Issue:  (1) Whether the government engages in viewpoint discrimination when it excludes expression that is in all other respects permitted in the forum because it is labeled a “religious worship service”; (2) whether the government creates a designated public forum by opening its facilities broadly to any expression “pertaining to the welfare of the community,” so that it must justify the content-based exclusion of religious expression by a compelling state interest; (3) whether government concern about violating the Establishment Clause, and not an actual violation of that Clause, justifies the exclusion of private religious expression from a generally open forum; and (4) whether the government policy expressly excluding “religious worship services” from this forum violates the Free Exercise Clause.

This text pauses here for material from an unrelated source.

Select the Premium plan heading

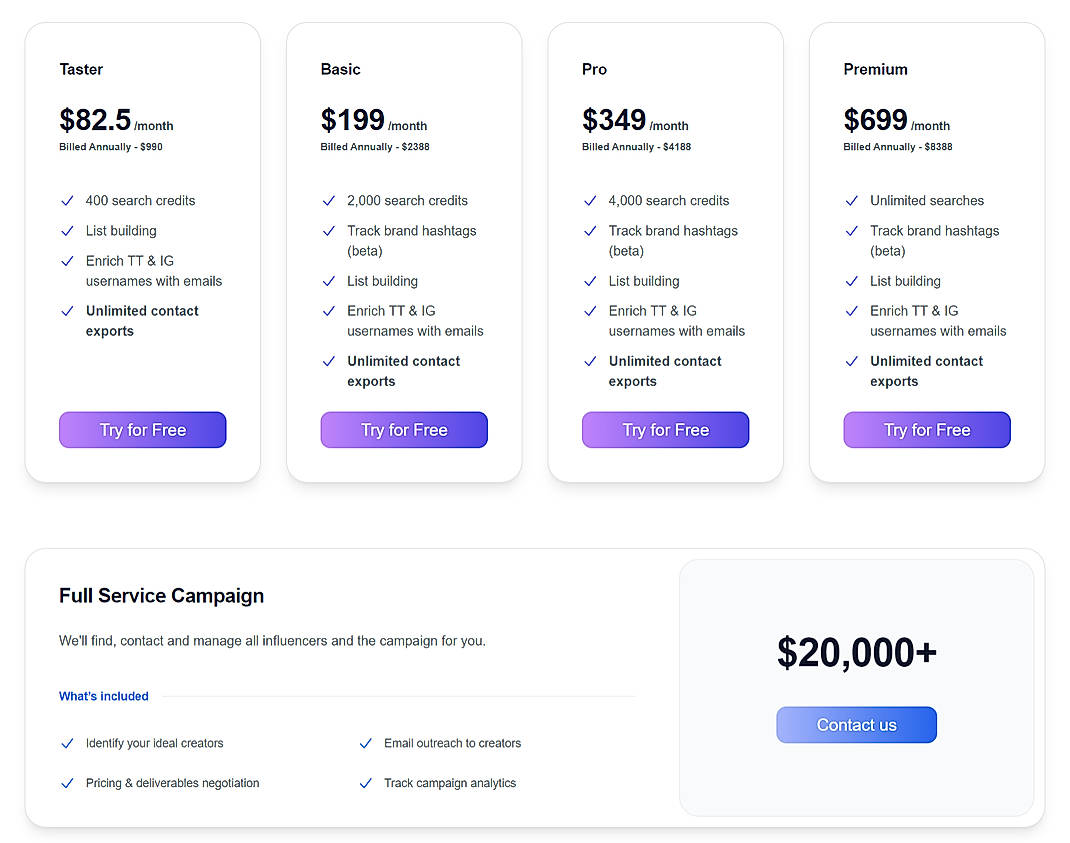pos(874,69)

Certiorari stage documents:

Beauchamp v. Wisconsin (relisted after the 11/22 Conference)

Docket:  11-148

Issue:  Does the admission of unconfronted testimonial dying declarations against a criminal defendant violate the Sixth Amendment to the United States Constitution?

Certiorari stage documents:

 

Hardy v. Cross (relisted after the 9/26, 10/7, 10/14, 10/28, 11/4, 11/10, and 11/22 Conferences)

Docket:  11-74

Issue(s):  Whether the court of appeals violated 28 U.S.C. § 2254 and Supreme Court precedent by overriding state court determinations of law and fact and awarding habeas relief based on a constitutional rule that this Court has never recognized and that the Seventh Circuit derived entirely from its own precedent.

Certiorari stage documents:

 

Cash v. Maxwell (relisted after the 9/26, 10/7, 10/14, 11/4, 11/10, and 11/22 Conferences)

Docket:  10-1548

Issue(s):  (1) Whether, under 28 U.S.C. § 2254, a federal court may grant habeas relief on a claim that the state-court conviction rested on perjured testimony absent proof that the prosecution knew that the challenged testimony was false and when the state post-conviction court deemed the testimony truthful; (2) whether, under 28 U.S.C. § 2254, a federal court may grant habeas relief on a claim alleging suppression of exculpatory evidence when that evidence was unknown to law enforcement officials working on the case and without considering whether the state court might have rejected this claim.

Certiorari stage documents:

 

Wetzel v. Lambert (relisted after the 10/28, 11/4, 11/10, and 11/22 Conferences)

Docket:  11-38

Issue:  Did the Third Circuit fail to properly apply the habeas deference standard to the state court’s rejection of respondent’s Brady claim?